ACTION ITEM: Return the tail of the records exactly, starting from the line containing "How do I perform: Click the Microsoft" and ending with the final line.

DATA FOR ANALYSIS:
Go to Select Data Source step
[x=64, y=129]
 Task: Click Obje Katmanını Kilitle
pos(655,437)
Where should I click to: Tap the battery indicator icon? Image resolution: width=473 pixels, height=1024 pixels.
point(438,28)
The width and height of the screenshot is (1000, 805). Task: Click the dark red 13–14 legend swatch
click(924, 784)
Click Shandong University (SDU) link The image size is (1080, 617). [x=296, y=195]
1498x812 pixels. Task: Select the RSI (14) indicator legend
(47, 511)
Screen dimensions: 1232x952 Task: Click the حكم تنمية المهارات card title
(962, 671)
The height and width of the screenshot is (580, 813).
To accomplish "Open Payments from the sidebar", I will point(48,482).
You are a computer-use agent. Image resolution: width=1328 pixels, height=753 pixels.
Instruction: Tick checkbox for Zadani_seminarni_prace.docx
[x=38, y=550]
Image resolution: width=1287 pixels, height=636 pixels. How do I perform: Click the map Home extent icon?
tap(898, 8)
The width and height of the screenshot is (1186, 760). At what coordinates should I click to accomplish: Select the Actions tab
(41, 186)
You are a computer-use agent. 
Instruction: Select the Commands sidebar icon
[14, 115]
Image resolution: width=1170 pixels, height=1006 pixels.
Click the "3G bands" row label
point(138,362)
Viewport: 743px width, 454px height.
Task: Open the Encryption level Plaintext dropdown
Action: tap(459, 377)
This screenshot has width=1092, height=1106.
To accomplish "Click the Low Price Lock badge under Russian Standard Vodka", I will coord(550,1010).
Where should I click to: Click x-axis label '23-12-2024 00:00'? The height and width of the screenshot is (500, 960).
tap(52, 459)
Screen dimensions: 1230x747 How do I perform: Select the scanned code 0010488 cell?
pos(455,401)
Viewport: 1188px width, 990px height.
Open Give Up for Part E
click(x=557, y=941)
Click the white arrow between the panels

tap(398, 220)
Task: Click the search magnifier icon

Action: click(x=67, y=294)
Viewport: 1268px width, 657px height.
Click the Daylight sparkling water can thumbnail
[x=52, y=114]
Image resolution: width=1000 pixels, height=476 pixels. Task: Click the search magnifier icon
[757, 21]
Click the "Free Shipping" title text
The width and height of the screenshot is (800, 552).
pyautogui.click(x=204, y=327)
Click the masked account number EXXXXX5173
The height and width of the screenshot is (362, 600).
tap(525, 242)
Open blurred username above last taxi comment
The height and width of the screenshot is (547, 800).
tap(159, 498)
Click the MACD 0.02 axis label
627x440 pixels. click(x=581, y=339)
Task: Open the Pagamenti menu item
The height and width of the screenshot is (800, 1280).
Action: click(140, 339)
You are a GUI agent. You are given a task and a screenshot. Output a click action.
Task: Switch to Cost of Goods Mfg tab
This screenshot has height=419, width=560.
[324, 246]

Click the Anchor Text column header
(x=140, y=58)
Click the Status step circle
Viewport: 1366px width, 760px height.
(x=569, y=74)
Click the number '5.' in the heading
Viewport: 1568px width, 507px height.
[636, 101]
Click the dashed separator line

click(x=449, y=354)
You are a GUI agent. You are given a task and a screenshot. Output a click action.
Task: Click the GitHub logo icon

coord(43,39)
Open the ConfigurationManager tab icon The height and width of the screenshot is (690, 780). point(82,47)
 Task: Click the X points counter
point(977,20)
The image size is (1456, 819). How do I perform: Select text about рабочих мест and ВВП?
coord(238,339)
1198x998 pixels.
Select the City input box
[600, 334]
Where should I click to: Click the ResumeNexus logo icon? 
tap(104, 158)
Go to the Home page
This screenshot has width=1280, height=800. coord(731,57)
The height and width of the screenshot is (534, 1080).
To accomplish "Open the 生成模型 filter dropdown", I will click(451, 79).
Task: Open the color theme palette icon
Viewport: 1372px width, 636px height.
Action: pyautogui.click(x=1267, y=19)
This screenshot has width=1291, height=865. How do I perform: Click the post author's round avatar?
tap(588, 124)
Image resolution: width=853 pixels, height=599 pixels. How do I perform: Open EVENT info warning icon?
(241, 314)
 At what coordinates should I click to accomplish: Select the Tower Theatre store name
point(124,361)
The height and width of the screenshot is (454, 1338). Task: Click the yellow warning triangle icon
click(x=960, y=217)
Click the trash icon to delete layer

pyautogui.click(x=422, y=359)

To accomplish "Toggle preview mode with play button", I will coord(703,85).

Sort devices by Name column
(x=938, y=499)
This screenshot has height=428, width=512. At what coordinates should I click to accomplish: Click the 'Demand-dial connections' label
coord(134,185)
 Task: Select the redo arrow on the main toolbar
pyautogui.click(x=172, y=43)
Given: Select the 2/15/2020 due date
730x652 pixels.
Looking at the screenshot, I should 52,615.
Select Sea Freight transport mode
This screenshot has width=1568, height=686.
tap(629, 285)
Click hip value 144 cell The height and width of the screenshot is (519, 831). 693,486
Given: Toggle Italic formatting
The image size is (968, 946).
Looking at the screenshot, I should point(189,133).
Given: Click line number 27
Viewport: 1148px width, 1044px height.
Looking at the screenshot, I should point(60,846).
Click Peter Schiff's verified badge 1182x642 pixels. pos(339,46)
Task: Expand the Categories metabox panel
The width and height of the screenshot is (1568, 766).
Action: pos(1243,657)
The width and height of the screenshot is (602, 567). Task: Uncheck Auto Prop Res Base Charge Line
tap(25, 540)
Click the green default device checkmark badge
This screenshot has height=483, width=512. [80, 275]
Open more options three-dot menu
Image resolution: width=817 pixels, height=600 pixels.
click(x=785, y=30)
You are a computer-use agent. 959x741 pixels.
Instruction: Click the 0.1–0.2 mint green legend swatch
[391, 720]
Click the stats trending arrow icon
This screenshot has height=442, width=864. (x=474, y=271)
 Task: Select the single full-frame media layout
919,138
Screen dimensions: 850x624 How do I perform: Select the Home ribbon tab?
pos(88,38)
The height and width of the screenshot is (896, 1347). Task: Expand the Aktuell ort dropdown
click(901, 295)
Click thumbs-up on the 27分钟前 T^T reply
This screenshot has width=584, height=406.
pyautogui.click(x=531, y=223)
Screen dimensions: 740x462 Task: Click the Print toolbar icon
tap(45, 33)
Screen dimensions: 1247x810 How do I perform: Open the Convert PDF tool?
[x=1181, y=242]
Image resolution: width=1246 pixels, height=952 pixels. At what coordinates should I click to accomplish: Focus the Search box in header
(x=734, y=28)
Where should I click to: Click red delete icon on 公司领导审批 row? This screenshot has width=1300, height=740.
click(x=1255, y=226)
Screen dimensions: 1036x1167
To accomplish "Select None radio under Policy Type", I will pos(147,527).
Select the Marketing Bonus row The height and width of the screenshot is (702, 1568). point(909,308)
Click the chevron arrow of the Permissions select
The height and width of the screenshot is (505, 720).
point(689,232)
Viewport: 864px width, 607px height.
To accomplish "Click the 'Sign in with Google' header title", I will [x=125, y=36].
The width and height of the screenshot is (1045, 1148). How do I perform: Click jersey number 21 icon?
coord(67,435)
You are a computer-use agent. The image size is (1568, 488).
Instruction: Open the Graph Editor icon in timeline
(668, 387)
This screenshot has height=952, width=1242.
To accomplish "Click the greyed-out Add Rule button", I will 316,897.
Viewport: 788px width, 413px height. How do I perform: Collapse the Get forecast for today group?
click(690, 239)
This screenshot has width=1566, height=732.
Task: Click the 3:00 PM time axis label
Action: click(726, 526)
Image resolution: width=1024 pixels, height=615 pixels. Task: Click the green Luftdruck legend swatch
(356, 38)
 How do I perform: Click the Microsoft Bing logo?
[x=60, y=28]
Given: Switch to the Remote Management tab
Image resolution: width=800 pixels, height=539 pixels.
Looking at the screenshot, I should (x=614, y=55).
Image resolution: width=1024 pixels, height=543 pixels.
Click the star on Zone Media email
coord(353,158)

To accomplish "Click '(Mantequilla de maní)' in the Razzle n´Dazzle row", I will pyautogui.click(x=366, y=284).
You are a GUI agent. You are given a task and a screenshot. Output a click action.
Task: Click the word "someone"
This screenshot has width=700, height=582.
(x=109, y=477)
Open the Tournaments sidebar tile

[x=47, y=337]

TASK RESPONSE:
 How do I perform: Click the Microsoft Bing logo?
[x=60, y=28]
Given: Switch to the Remote Management tab
Image resolution: width=800 pixels, height=539 pixels.
Looking at the screenshot, I should (x=614, y=55).
Image resolution: width=1024 pixels, height=543 pixels.
Click the star on Zone Media email
coord(353,158)

To accomplish "Click '(Mantequilla de maní)' in the Razzle n´Dazzle row", I will pyautogui.click(x=366, y=284).
You are a GUI agent. You are given a task and a screenshot. Output a click action.
Task: Click the word "someone"
This screenshot has width=700, height=582.
(x=109, y=477)
Open the Tournaments sidebar tile

[x=47, y=337]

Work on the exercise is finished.